Suspended from the gas pipe, which was bent and leaking, was Don Roberto. The light was dim. The purple face on the languidly revolving body was barely visible; but as it turned slowly to the door, it occupied a definite place among the shadows. Trennahan flung back the curtains and opened the window, closing the lower inside blinds. A cloud hurried across the face of the sun, as if light had no place in that ghastly room.

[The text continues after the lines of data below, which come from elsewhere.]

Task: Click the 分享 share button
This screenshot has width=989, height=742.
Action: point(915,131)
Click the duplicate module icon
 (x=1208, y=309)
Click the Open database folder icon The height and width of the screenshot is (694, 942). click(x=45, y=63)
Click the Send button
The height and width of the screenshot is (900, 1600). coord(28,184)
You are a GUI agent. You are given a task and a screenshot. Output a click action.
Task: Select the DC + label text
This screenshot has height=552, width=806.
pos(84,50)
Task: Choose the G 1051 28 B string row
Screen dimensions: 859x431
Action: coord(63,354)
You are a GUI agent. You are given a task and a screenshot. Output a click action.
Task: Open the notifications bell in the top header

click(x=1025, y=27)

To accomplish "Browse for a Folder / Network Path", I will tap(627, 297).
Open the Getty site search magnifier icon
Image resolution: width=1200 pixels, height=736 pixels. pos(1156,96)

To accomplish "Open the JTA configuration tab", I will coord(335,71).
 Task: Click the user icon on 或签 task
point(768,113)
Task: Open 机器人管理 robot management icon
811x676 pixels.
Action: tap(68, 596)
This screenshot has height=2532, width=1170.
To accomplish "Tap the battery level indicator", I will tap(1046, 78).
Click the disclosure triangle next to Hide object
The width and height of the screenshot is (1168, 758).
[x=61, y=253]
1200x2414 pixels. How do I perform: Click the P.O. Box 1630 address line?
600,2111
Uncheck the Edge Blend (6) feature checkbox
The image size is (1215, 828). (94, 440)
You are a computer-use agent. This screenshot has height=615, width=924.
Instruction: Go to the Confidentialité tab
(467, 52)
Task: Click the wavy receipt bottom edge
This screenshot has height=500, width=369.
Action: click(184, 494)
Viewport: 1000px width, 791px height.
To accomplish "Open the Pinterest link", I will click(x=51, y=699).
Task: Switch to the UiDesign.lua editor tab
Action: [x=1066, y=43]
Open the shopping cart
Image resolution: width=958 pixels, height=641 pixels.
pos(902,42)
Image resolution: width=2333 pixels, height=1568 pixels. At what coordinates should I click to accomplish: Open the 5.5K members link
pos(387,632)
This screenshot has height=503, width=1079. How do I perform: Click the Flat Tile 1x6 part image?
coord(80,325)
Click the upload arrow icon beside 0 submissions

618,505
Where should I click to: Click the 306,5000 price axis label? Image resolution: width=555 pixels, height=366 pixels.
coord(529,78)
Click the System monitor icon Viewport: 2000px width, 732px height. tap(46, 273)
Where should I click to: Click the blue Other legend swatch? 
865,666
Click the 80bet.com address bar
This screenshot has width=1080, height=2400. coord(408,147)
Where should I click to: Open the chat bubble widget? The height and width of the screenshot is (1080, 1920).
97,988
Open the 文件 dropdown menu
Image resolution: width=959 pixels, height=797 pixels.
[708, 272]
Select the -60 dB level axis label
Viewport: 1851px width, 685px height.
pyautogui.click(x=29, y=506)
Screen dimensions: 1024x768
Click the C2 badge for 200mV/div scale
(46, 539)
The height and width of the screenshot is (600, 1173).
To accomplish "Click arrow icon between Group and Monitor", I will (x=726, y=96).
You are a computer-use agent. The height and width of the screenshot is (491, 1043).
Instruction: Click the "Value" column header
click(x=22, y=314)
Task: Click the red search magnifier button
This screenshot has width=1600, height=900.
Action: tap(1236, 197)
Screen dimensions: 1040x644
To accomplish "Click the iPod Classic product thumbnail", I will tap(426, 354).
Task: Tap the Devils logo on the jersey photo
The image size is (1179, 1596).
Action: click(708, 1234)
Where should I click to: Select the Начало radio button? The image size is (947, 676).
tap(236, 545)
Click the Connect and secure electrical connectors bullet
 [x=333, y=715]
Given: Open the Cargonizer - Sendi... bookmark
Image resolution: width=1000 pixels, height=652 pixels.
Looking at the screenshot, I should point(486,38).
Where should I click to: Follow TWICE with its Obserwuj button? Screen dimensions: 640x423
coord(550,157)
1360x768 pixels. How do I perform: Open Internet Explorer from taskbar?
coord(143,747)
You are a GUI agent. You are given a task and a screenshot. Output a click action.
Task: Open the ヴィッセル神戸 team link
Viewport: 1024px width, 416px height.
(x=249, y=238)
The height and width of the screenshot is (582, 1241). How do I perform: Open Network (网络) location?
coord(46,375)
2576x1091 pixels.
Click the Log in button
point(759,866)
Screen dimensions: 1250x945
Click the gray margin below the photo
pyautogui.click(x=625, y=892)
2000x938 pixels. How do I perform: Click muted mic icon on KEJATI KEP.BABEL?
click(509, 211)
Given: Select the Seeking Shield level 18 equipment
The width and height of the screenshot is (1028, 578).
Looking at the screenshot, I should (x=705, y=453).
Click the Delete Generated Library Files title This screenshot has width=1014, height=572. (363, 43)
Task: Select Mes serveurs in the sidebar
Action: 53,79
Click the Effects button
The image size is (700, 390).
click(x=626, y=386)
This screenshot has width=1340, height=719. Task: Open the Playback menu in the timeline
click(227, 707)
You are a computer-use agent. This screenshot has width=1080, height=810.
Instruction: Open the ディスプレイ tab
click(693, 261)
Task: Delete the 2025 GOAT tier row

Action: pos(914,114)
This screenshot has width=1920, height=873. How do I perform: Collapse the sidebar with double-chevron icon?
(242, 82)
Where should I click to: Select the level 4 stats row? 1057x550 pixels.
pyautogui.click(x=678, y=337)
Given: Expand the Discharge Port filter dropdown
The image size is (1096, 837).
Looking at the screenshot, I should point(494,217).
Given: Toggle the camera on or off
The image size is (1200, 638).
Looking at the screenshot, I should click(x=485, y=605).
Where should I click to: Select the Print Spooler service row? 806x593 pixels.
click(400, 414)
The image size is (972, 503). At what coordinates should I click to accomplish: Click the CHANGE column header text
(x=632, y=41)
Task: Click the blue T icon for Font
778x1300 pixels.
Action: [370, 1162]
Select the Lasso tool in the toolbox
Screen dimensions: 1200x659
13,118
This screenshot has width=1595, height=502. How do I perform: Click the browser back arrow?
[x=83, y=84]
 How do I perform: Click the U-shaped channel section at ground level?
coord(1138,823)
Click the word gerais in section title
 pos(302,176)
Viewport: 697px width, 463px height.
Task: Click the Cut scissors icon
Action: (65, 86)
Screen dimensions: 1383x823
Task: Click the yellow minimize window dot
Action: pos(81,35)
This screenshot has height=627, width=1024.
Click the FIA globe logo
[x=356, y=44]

About the limp body and sprawling hands clung the delicate prismatic tapestry of the spiders. It was rent in twain, and it quivered, and threatened to drop and trail upon the floor. The little weavers were racing about, full of anger and consternation, bent on repair. A number had already gathered up the broken strands and were fastening them across the body. Had Don Roberto remained undiscovered for twenty-four hours, he might have been wrought into the tissue of that beautiful delicate web, a grotesque intruder over whom the spiders would doubtless have held long and puzzled counsel.

The cloud passed. The sun caught a brilliant line of colour. Trennahan went forward hastily, and examined the long knotted strip between the body and the ceiling.

Don Roberto had hanged himself with the American flag.